What is expected
Examine each line of the data. Copy those that contain the string "computer".

Stored data entries:
—————

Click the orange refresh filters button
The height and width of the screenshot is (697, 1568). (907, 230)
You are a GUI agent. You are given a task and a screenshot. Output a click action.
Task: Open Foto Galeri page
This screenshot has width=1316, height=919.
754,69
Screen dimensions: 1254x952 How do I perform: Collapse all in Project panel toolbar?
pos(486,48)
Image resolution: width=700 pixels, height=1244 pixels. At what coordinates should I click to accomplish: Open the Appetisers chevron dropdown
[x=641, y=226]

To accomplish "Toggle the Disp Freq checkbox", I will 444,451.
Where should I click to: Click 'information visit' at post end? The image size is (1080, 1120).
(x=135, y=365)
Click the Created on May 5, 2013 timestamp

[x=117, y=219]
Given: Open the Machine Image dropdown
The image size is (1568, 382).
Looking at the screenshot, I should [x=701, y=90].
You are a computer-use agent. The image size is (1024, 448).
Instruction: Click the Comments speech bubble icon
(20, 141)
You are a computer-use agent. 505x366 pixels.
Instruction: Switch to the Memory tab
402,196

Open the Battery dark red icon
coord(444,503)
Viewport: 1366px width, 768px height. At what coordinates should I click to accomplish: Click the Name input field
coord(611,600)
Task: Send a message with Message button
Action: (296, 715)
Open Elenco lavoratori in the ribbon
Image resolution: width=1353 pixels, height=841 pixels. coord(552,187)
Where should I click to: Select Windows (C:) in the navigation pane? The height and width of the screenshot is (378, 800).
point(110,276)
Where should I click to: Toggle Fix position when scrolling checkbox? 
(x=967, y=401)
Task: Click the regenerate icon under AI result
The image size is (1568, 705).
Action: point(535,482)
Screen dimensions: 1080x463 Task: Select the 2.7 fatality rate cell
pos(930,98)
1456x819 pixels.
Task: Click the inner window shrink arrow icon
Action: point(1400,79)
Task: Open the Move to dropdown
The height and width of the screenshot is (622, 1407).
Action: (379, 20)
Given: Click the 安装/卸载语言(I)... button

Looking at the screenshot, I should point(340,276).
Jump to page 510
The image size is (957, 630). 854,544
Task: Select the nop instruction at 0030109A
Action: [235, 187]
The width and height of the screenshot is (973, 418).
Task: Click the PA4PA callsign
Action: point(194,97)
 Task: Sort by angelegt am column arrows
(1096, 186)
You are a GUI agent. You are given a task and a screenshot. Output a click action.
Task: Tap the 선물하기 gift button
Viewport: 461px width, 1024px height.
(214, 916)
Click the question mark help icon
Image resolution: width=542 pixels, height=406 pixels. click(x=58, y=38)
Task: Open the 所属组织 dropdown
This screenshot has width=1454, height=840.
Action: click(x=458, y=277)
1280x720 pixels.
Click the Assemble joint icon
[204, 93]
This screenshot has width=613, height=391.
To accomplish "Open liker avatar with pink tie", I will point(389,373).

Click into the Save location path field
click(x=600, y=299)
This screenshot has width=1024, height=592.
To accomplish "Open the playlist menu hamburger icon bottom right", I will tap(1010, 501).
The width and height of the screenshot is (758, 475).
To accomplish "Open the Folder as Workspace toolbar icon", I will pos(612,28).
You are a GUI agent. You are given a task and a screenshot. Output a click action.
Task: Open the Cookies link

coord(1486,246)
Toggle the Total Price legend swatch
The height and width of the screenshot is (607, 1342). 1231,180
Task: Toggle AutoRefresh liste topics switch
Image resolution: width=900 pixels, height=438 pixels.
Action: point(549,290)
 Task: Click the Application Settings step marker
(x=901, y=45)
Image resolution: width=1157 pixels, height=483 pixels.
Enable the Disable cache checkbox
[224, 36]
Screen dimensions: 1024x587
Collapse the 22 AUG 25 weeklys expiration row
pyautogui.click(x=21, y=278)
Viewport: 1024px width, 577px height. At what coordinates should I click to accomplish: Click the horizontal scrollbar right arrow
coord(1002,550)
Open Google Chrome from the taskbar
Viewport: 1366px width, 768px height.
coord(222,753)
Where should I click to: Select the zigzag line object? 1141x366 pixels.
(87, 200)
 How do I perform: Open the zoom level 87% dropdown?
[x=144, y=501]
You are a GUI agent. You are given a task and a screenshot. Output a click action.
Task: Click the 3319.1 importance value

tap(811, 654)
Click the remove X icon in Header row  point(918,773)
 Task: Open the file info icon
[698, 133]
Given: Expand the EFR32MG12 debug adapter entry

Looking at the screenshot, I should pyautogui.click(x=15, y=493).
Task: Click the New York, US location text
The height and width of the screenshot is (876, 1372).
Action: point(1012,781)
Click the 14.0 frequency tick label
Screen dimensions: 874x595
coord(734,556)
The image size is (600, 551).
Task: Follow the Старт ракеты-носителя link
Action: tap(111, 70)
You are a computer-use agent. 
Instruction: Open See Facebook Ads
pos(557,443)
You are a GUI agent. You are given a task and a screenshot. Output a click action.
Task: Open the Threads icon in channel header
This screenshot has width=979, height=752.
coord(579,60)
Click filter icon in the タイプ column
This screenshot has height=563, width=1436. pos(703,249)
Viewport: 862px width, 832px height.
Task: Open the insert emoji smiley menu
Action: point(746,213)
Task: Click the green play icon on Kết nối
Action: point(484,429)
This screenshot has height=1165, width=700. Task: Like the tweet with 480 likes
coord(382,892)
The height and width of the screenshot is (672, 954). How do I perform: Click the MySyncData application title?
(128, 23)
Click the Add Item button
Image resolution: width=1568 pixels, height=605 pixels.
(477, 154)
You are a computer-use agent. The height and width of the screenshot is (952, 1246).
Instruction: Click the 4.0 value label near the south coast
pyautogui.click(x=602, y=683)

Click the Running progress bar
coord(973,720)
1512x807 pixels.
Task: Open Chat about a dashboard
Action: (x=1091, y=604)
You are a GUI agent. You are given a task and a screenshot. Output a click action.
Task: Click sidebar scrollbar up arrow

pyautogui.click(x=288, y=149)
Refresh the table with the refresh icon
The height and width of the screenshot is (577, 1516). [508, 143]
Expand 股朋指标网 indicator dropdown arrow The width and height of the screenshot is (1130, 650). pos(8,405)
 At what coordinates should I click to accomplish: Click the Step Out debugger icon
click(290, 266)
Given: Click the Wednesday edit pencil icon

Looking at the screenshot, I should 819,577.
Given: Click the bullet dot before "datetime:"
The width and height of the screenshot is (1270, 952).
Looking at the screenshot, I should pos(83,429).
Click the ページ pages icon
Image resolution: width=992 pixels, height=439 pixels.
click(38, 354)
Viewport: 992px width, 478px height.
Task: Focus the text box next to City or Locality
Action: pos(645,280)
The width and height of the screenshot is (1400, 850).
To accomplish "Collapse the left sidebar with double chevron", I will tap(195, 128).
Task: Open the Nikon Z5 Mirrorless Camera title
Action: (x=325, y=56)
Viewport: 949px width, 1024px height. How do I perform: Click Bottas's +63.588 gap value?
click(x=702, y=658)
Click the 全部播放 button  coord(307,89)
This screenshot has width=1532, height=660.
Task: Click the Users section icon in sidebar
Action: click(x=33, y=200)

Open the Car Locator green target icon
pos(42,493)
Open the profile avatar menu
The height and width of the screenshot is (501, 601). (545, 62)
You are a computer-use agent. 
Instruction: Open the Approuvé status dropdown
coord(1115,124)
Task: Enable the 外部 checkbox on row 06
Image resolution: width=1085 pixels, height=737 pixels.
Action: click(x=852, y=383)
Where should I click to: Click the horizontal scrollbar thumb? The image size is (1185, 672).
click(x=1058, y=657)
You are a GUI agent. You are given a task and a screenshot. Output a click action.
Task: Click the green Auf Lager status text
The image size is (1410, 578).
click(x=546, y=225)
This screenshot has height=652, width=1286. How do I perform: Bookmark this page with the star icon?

—————

Final answer
You are a computer-use agent. The image size is (1024, 448).
You are a computer-use agent. 505x366 pixels.
You are a computer-use agent. 
You are a computer-use agent. The height and width of the screenshot is (952, 1246).
You are a computer-use agent. 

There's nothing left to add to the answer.